Korupsi sebagai Penyakit Jiwa
Bagi orang yang telah cukup mendalam mempelajari manusia, perangai seperti itu tidaklah dianggapnya aneh. Itu biasa. Bagaimana penjelasannya? Inilah penjelasan tentang rahasia yang saya sebutkan sebelum ini.
Korupsi yang tidak wajar itu sebenarnya sulit sekali dilakukan karena tidak ada alasan (baik secara psikologis maupun logis) untuk melakukannya. Kalimat itu berlaku bagi orang normal, orang sehat secara psikologis. Korupsi yang tidak wajar itu hanya mungkin dapat dilakukan oleh orang yang tidak normal, yaitu orang yang secara psikologis sakit. Karena ia sedang sakit, maka ia lakukan juga sekalipun tidak logis. Orang yang secara psikologis sakit memang sering melakukan tindakan yang tidak logis. Sesuatu yang salah bagi orang sehat dapat saja dianggap benar oleh orang sakit. Sama halnya orang yang demam malaria, gula dirasakannya pahit, sebenarnya gula itu manis bagi orang sehat. Inilah rahasia itu.
Apa ada orang berbuat tanpa alasan sama sekali? Sebenarnya tidak ada. Lalu, orang yang melakukan korupsi tidak wajar itu apa sebenarnya alasannya? Tadinya saya tidak tahu alasannya, tetapi setelah saya membuka-buka al-Qur`an saya temukan alasan itu dalam surat al Humazah. Di situ dikatakan (ayat 1-2) “Celaka besar pengumpat dan pencela, pengumpul harta dan menghitung-hitungnya.” Pada kata “menghitung-hitungnya” itulah pemecahan rahasia tadi.
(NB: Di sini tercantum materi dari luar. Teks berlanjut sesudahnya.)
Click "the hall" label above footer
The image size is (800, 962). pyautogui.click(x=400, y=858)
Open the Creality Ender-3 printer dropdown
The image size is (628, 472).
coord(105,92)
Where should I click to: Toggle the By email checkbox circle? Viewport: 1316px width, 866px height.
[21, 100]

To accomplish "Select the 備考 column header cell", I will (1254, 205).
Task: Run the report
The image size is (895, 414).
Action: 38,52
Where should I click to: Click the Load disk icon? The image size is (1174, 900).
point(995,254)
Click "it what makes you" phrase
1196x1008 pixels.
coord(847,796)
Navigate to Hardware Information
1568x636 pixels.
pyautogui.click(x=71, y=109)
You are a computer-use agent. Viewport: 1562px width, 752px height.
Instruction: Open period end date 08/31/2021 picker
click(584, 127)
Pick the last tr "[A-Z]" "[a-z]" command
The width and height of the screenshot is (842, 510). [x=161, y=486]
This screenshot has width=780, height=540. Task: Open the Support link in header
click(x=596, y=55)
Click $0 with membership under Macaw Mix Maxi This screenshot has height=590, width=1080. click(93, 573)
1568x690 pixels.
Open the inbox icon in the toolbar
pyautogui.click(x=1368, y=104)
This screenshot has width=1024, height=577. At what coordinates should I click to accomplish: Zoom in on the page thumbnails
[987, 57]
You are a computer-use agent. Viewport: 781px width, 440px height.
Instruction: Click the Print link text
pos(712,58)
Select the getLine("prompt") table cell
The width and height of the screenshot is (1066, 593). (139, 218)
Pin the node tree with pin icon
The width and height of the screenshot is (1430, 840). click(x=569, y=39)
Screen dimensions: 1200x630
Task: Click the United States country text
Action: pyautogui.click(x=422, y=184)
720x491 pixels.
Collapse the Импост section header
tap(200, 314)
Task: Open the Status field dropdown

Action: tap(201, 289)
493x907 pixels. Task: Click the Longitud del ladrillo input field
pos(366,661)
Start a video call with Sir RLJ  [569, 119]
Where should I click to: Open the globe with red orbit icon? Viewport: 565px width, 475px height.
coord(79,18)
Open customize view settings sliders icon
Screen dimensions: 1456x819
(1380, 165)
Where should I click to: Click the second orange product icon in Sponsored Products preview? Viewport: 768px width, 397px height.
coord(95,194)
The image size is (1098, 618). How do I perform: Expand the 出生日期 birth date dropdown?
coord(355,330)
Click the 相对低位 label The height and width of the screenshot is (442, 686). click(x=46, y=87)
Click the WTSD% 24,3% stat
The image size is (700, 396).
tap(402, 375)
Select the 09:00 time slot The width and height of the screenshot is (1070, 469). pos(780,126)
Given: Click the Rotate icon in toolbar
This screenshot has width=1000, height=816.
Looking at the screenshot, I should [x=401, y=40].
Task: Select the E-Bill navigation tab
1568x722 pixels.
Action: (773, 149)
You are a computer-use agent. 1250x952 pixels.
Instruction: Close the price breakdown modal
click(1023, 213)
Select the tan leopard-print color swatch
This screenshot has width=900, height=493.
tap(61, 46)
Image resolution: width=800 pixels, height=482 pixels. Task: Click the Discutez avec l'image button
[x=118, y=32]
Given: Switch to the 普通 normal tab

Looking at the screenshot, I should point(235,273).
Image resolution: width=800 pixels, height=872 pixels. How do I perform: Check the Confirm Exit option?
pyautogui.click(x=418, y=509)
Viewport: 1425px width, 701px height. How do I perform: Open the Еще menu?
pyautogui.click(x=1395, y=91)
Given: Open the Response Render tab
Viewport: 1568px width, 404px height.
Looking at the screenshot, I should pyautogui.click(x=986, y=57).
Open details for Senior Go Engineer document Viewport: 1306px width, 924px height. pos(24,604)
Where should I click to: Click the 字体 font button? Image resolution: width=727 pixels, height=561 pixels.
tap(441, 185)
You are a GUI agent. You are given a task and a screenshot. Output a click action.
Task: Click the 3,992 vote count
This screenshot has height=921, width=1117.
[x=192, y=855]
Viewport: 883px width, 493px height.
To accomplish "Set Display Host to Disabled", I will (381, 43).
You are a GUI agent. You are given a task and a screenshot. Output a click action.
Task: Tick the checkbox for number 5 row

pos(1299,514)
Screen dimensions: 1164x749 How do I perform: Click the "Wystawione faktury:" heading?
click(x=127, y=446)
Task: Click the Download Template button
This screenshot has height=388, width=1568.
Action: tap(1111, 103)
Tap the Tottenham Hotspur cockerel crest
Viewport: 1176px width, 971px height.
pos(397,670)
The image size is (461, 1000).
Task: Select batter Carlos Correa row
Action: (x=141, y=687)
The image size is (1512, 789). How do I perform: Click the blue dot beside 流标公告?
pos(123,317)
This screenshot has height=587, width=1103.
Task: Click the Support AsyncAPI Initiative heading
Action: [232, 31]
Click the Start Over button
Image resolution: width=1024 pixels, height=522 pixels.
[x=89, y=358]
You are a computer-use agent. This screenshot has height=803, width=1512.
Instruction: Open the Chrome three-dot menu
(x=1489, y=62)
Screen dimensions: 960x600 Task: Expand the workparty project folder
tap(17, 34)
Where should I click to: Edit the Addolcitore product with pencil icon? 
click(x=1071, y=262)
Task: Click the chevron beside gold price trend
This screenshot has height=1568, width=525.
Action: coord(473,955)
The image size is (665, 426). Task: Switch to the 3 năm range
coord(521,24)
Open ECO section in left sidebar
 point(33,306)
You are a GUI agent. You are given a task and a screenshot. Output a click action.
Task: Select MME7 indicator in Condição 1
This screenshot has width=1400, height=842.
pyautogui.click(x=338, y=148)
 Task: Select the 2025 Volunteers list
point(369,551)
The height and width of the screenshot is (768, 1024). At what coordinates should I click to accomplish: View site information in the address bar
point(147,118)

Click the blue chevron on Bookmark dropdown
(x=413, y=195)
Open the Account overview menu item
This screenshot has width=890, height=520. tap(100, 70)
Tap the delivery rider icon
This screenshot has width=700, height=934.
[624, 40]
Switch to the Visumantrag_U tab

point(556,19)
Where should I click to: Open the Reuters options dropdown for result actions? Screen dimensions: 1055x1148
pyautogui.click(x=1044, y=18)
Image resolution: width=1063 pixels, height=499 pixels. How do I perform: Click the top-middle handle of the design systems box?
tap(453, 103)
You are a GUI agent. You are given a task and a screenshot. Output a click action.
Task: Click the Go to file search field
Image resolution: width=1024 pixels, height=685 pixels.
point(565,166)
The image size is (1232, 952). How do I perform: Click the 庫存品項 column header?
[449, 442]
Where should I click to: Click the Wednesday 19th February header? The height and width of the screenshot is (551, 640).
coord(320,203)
Mengapa ia korupsi, padahal ia tidak kekurangan sesuatu apapun, padahal ia tahu itu sangat berbahaya? Ia sedang sakit jiwa. Sakitnya ialah senang mengumpulkan harta dan menghitung-hitungnya. Jika hartanya berkurang maka penyakitnya akan memberikan penderitaan kejiwaan padanya; jika sebulan hartanya tidak bertambah, maka ia merasakan penderitaan. Katakanlah ia memiliki 5 mobil, lantas hilang satu, ia akan amat menderita, sekalipun ia masih punya 4 mobil. “Mengapa harus menderita?” kata Anda, “Toh ia masih punya 4?” Itulah penyakitnya. Yang menyebabkan ia merasakan penderitaan itu ialah penyakitnya itu, bukan mobil yang hilang itu. Tadinya ada 5 dalam hitungannya, setelah hilang tinggal 4 dalam hitungannya. Hitungan yang mengecil itulah penyebab penderitaan.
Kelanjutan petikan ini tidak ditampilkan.